Reproduce the data verbatim, starting at the very beginning and going on through the line with "measure-value-cell: 68 is".

◆ **Data for this task**:
☆ ☆ ☆ ☆ ☆

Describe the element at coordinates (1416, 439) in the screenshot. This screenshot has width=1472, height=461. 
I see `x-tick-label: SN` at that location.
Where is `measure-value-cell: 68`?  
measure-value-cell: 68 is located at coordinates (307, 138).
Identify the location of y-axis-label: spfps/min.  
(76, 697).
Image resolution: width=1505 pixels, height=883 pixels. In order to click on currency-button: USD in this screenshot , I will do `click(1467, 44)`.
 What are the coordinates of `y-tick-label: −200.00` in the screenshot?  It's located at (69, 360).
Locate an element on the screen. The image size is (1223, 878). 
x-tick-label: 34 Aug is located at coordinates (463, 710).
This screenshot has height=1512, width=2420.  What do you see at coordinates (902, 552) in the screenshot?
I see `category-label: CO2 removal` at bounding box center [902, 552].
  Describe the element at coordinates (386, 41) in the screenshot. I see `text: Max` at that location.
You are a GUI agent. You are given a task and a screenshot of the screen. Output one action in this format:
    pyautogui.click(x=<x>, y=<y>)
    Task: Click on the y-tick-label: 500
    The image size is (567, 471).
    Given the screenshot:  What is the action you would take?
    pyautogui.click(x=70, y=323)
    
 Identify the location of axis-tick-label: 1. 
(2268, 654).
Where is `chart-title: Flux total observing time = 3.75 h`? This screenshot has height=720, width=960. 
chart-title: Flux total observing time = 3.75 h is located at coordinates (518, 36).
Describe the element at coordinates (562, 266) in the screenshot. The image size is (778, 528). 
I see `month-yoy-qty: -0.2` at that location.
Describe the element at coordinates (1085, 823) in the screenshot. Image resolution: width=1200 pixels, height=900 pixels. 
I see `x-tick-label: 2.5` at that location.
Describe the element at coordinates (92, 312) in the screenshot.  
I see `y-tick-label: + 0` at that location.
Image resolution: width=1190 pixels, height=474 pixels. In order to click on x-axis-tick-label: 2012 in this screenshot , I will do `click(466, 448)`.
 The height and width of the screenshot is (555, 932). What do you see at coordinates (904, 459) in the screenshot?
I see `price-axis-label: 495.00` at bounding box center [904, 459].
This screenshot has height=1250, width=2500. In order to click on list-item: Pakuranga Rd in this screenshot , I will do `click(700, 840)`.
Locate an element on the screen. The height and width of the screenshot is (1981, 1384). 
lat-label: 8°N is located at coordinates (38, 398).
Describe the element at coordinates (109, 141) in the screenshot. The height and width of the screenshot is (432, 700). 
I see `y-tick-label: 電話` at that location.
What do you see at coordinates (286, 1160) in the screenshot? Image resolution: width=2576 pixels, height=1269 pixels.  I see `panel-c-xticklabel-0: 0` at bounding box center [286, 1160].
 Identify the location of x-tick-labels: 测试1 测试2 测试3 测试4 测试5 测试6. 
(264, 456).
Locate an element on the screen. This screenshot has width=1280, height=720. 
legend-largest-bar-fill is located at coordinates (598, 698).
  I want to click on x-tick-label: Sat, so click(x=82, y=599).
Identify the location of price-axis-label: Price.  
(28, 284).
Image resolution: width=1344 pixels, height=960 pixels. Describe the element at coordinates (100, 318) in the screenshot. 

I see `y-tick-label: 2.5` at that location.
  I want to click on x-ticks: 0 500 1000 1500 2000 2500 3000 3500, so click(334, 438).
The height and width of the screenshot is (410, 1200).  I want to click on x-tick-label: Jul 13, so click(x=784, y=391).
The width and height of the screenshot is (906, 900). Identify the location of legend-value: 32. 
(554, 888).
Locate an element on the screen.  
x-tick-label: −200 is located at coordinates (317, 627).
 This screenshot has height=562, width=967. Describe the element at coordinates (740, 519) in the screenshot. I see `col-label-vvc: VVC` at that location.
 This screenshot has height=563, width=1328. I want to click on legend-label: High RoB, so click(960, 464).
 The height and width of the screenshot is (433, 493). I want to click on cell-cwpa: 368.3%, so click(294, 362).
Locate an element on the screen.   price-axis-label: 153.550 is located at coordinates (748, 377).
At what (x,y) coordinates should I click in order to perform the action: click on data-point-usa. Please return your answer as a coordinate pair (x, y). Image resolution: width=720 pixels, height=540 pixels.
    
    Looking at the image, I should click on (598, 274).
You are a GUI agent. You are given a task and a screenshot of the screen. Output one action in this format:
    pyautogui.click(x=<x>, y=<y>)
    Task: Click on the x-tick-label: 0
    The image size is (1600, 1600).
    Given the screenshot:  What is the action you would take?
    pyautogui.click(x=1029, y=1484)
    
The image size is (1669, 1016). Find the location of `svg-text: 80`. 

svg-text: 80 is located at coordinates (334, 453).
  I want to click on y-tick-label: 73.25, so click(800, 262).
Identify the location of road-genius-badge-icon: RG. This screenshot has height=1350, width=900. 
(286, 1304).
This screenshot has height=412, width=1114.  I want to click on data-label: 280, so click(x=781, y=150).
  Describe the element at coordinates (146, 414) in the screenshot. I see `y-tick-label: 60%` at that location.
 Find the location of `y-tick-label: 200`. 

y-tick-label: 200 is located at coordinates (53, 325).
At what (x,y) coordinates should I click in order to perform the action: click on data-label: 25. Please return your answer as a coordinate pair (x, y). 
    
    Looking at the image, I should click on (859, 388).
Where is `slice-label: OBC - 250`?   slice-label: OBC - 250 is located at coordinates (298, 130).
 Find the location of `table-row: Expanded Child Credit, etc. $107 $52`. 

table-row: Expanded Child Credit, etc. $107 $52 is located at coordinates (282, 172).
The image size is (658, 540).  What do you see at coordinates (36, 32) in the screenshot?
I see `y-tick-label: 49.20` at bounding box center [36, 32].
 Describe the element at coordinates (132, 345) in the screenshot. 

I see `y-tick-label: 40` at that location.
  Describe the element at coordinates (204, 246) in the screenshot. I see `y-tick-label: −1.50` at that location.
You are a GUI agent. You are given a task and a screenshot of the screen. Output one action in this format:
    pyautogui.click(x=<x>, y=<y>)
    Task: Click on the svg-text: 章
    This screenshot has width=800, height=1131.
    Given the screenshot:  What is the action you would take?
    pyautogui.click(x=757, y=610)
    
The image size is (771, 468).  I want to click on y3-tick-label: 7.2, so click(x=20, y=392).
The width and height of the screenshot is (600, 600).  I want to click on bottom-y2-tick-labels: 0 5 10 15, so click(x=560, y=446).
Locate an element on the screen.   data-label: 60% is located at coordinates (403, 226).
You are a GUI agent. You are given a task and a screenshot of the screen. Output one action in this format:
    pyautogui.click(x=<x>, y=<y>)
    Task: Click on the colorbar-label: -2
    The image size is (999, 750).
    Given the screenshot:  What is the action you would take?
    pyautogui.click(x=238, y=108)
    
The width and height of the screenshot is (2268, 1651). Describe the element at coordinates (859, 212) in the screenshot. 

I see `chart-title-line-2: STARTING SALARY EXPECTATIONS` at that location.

☆ ☆ ☆ ☆ ☆

◆ **Solution below**:
Describe the element at coordinates (1416, 439) in the screenshot. This screenshot has width=1472, height=461. 
I see `x-tick-label: SN` at that location.
Where is `measure-value-cell: 68`?  
measure-value-cell: 68 is located at coordinates (307, 138).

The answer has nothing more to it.